What to do
The response must be the exact lines from the line holding "Instruction: Click the" through the end of the entries, with no pictures and nothing else.

● ● ● ● ● ● ●

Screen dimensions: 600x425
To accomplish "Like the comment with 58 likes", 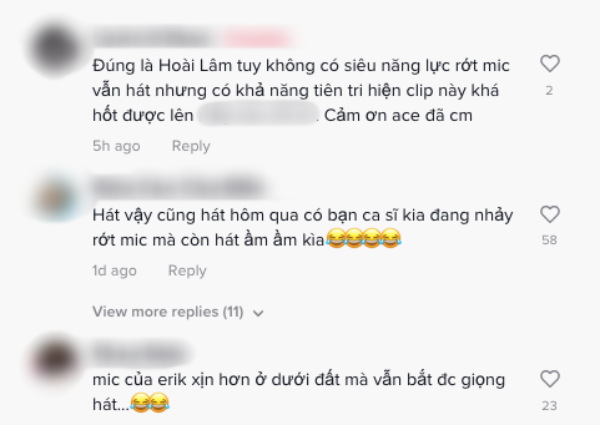I will 550,214.
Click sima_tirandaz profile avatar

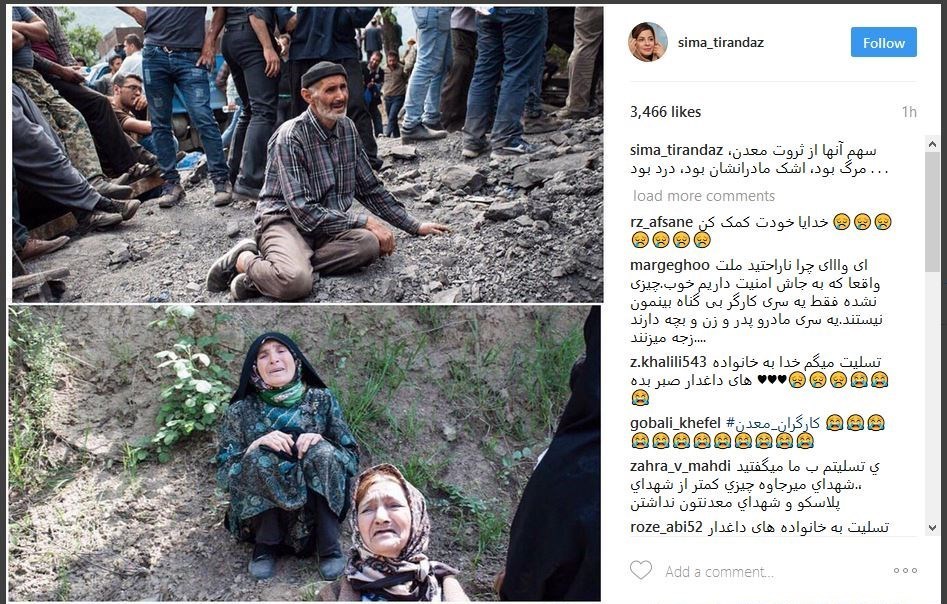coord(648,42)
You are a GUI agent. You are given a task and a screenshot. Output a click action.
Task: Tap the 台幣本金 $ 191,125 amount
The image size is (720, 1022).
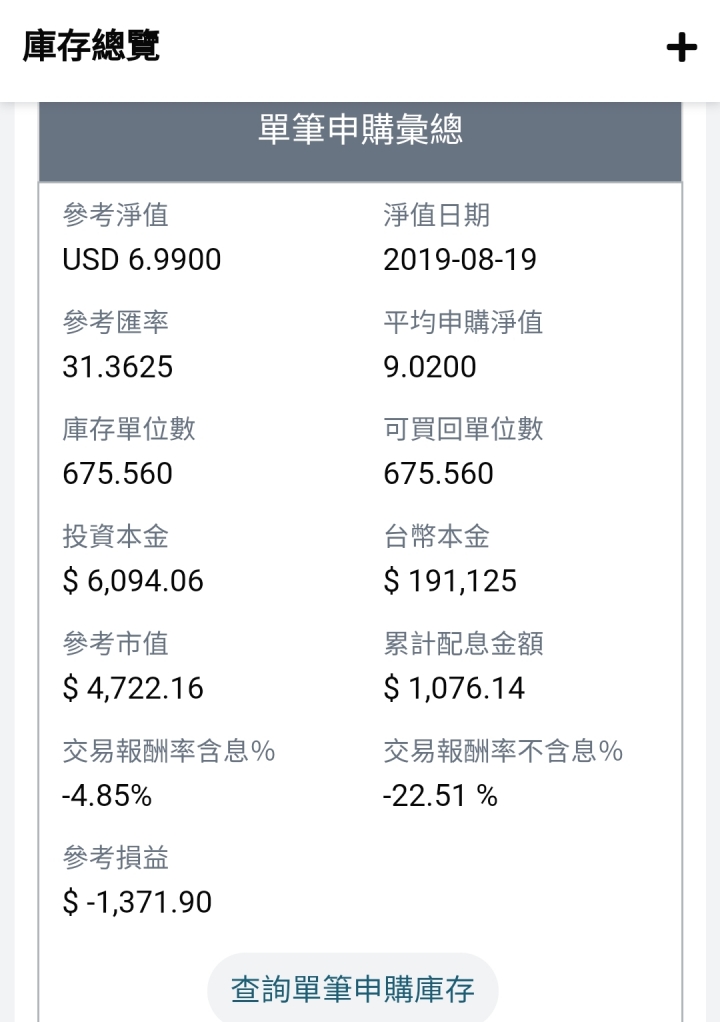[x=450, y=581]
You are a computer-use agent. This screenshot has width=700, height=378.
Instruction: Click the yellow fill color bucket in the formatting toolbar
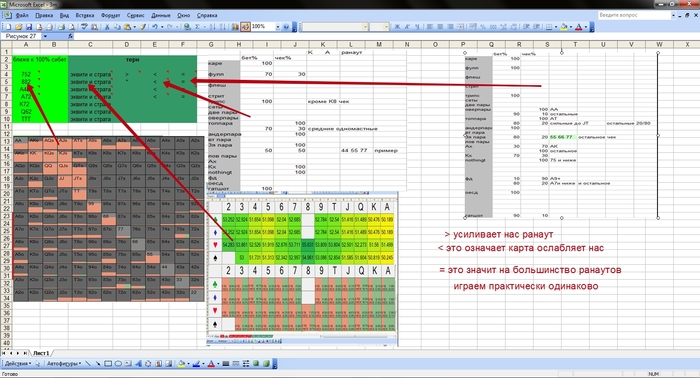pyautogui.click(x=564, y=27)
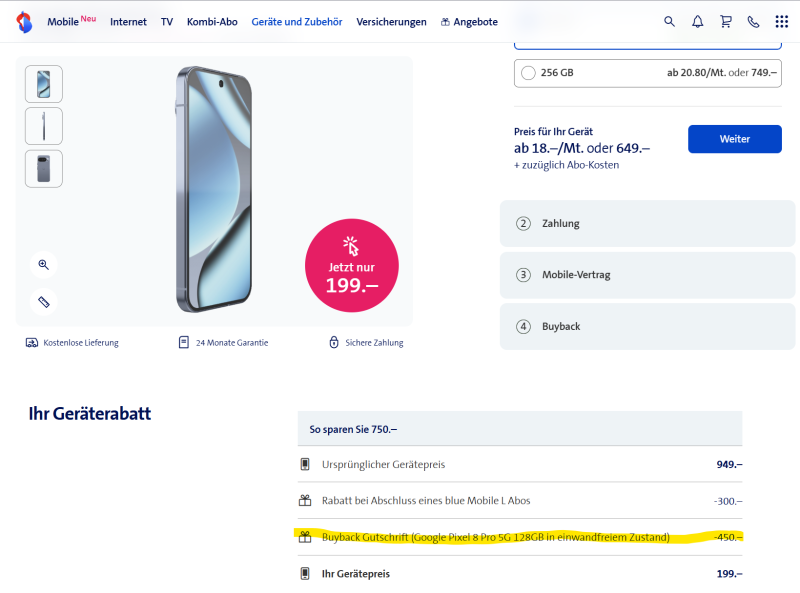This screenshot has height=593, width=800.
Task: Open the Angebote link
Action: point(469,22)
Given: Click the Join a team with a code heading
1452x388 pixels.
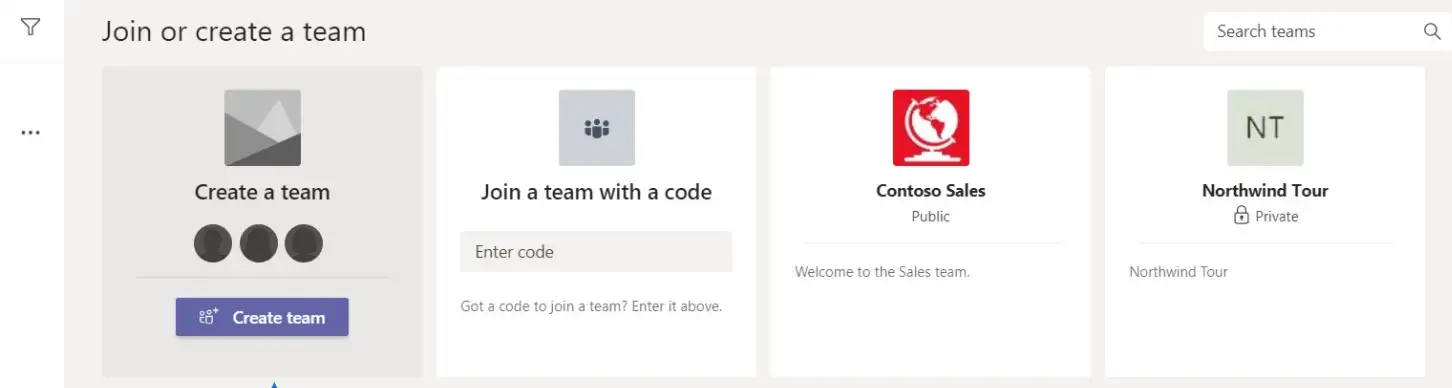Looking at the screenshot, I should tap(597, 192).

● ● ● ● ● ● ●

Solution
Instruction: Click the yellow fill color bucket in the formatting toolbar
pyautogui.click(x=564, y=27)
This screenshot has height=593, width=800.
Task: Open the Angebote link
Action: point(469,22)
Given: Click the Join a team with a code heading
1452x388 pixels.
Looking at the screenshot, I should tap(597, 192).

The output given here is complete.